While the family business thrived and expanded, so too did the Magaña family. Two daughters, Diana and Hortensia, and a son, Sam Jr., completed the family portrait. Diana made history of her own as the first Hispanic woman to be crowned Miss California 1987 – 88, and later, Miss USA / World.

From the mid-1970s through the early 1990s, the Magaña family business prospered. Next to open were a bakery, another tortilla plant, restaurants and a tamale processing plant.

It was the opening of the family's El Monte corn tortilla plant and a small restaurant in 1991 that put Diana's Mexican Food Products on the map in the heart of San Gabriel Valley.

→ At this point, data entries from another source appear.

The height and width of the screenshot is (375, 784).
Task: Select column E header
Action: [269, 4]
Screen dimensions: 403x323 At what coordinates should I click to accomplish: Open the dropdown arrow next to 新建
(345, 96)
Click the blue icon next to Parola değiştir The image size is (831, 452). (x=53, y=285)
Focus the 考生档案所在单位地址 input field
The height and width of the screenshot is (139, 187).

El Monte was chosen as the site for the tortilla plant because of its support of business growth and expansion. The family owns the land in each location where they operate, and they spend the money necessary to upgrade each site, thereby adding value to the community's overall economic base.

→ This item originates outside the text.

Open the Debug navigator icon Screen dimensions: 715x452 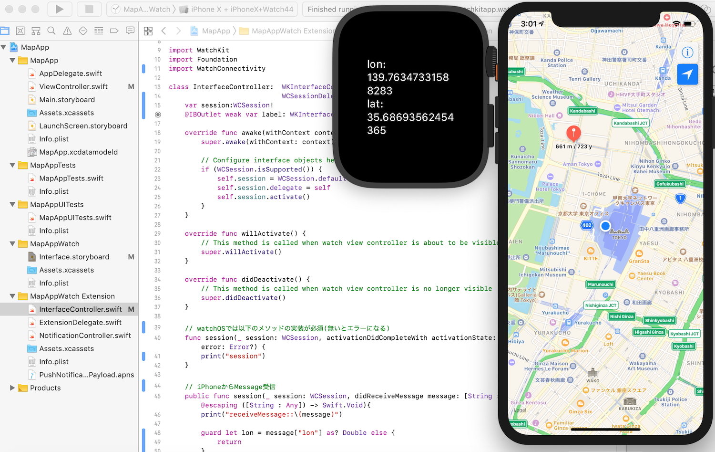pyautogui.click(x=99, y=31)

Many of the one hundred employees who work at the San Gabriel Valley location originally lived near the Norwalk location, and willingly uprooted their families to move them closer to the new plant. As a testament to Sam's treatment of his employees, several members of Diana's original workforce remain today, along with many of the sons and daughters of those original workers.

Today, the company's client base reaches across the Pacific into Japan, where the popularity of authentic Mexican cuisine has skyrocketed. Diana's also supplies tasty homemade tortilla chips to large casino clients in nearby Las Vegas, and produces private label tortillas and other fine products to domestic clients in Arizona, Hawaii, Nevada, and Oregon.

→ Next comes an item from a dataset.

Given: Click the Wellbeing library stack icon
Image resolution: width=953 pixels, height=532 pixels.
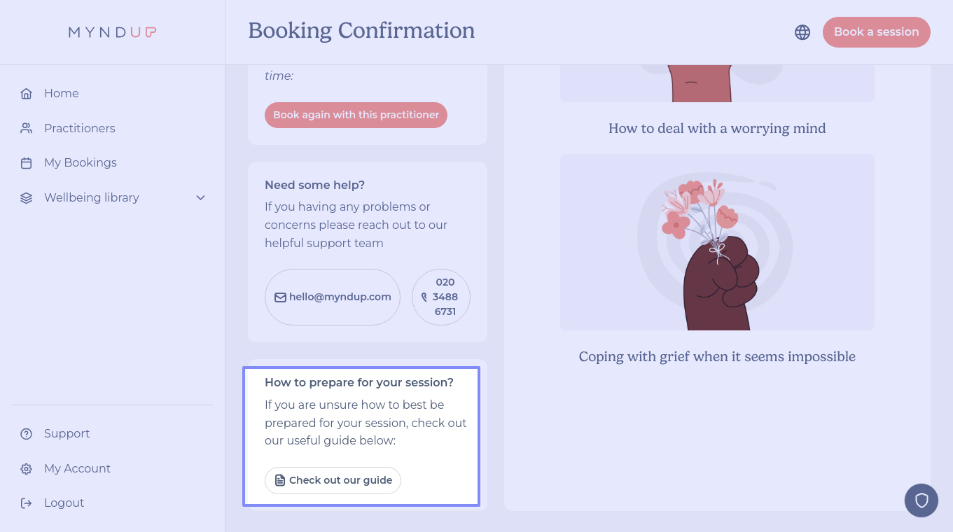Looking at the screenshot, I should pos(27,198).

Each of the Magaña children has worked in the business at one time or another. In fact, a larger than life portrait of the trio adorns the company's fleet of trucks.

Sam Jr., a graduate of California State University, Dominguez Hills' business administration program, continues to be involved in the company's day-to-day operations as general manager.

After spending time gaining valuable hands on experience, young Sam has returned to school to pursue his MBA at Loyola Marymount University on a part-time basis, while concurrently working at the family's business. Sam's sister, Hortensia, is also a LMU alumnus, having received her degree in international business. Diana, a USC graduate, studied communications.

The family maintains a strong sense of civic duty in each community they do business in. In addition to her role as vice president of Diana's Mexican Food Products, the Los Angeles Business Council has honored the elder Hortensia for her business achievements and impact women in the workplace. She volunteers her time in the promotion of Mexican art and culture in the Los Angeles area.

Sam Sr. volunteers his time by raising much needed funds for the less fortunate in his role as past president of Comite De Beneficencia. He also serves as scholarship fund co-chair of Pomona's College of Osteopathic Medicine of the Pacific.

Diana's also actively supports local law enforcement agencies, chambers of commerce, churches, and other nonprofit organizations.

According to Sam Sr., people can achieve whatever they put their minds to. With that belief, and by offering a quality selection of fine food products, the Magaña family business continues to enhance the San Gabriel Valley community, and is likely to endure for generations to come.